Trump, por outro lado, explora extensivamente o assunto na campanha, beneficiando-se de um período em seu governo em que a vida estava mais barata, ainda que a inflação tenha desacelerado no último ano. Ele promete, no entanto, aumentar tarifas sobre importações e cortar impostos, medidas vistas como inflacionárias.
Constantemente cobrado pelos preços, a contranarrativa de Biden foi a geração de empregos, impulsionada pelo fim da Covid e pelo Plano de Resgate. Os postos de trabalho de fato aumentaram mais em seu governo, mas a taxa de desemprego (hoje em 4,1%) também não foi um dado ruim para Trump no pré-pandemia.

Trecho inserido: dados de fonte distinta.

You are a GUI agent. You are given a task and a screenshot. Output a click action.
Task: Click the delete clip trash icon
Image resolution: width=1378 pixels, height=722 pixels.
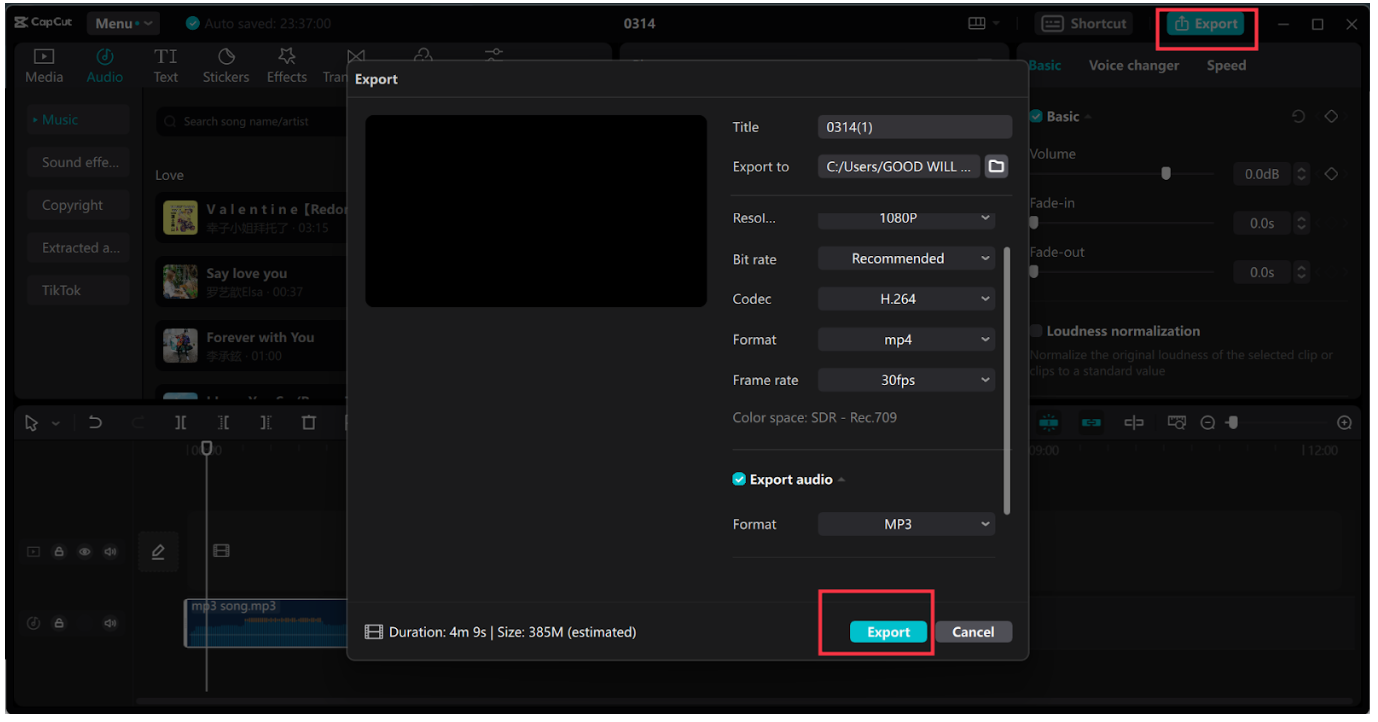coord(309,422)
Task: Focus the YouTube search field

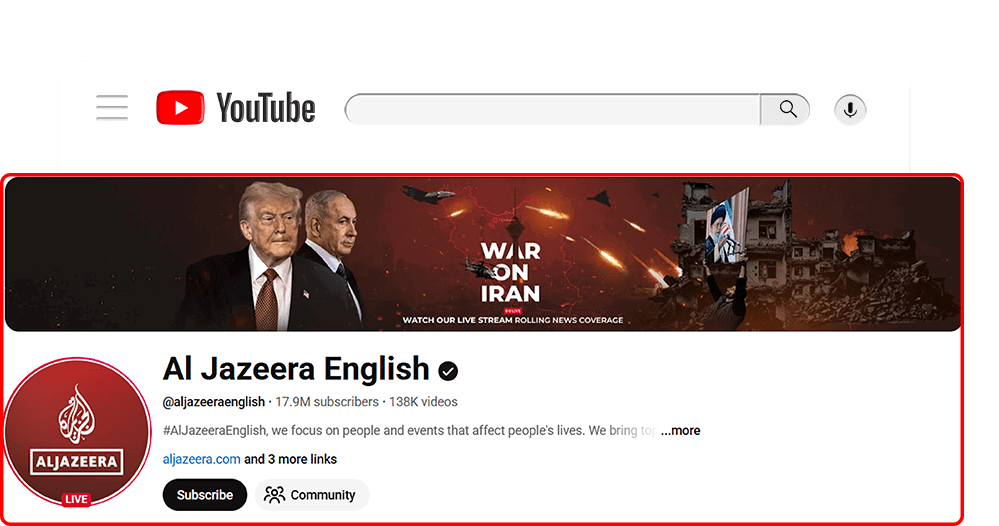Action: [552, 110]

Os números mais fracos nos últimos meses, com a criação de vagas abaixo do esperado —somada a atrasos nos pagamentos de cartão de crédito, por exemplo—, chegaram a gerar um temor de uma recessão no país a semanas da eleição, mas a possibilidade nesse momento é tratada como distante.
Em três dos sete estados-pêndulo que podem definir estas eleições, o tema do emprego é especialmente caro aos eleitores. Pensilvânia, Michigan e Wisconsin, no chamado Cinturão da Ferrugem, no norte do país, sofreram nas últimas décadas com demissões em massa de grandes indústrias.
Enquanto Trump tenta convencer essas áreas de que uma vitória de Kamala significaria um colapso econômico, focando os agricultores, a democrata promete uma economia mais robusta e prioridade nos investimentos para reequipar as fábricas, contra-atacando o rival em temas como aborto e democracia.
O mercado de trabalho sólido não impediu, porém, que os preços martelassem os consumidores. Passados os efeitos do Plano de Resgate, a renda média dos americanos caiu —há um pico nesse indicador em 2020 porque durante a pandemia os que ganhavam menos sofreram mais demissões, aumentando a média salarial.
Em meio à alta inflação e à queda da renda, o consumo em lojas, restaurantes e serviços, logicamente, também desacelerou. Depois, no entanto, o alívio nos preços e aumento dos salários médios incentivou uma recuperação. Ainda assim, “o cidadão americano médio está insatisfeito”, lembra Velasco, da Uerj.
Não importa o quanto esses números tenham variado, a confiança dos americanos na economia, que já havia levado um tombo na pandemia, caiu a níveis ainda mais baixos em 2022. Essa confiança segue persistentemente baixa desde então, mesmo que indique tendência de alta.
A ênfase que Trump e Kamala têm dado a cada um desses índices durante a campanha se reflete nos seus eleitorados, que veem a situação do país de formas distintas. A porcentagem dos que acham a economia “extremamente importante” na decisão do voto é maior entre republicanos (66%) do que entre democratas (36%), indica a pesquisa Gallup.
No cenário geral, porém, o ex-presidente ainda parece sair por cima em relação ao tema. Independentemente de seu candidato preferido, 54% dos eleitores dizem que ele lidaria melhor com a questão se eleito, contra 45% da atual vice-presidente. Kamala tem o resultado inverso, por exemplo, na saúde.
Nenhum dos dois, porém, costuma dar ênfase a um último indicador que é considerado o elefante na sala a ambos os lados: o déficit público. Tentando aliviar o fardo financeiro dos eleitores, eles prometem, em diferentes medidas, isenções de impostos (menos receitas) e novos benefícios (mais despesas), esquecendo-se da dívida americana crescente.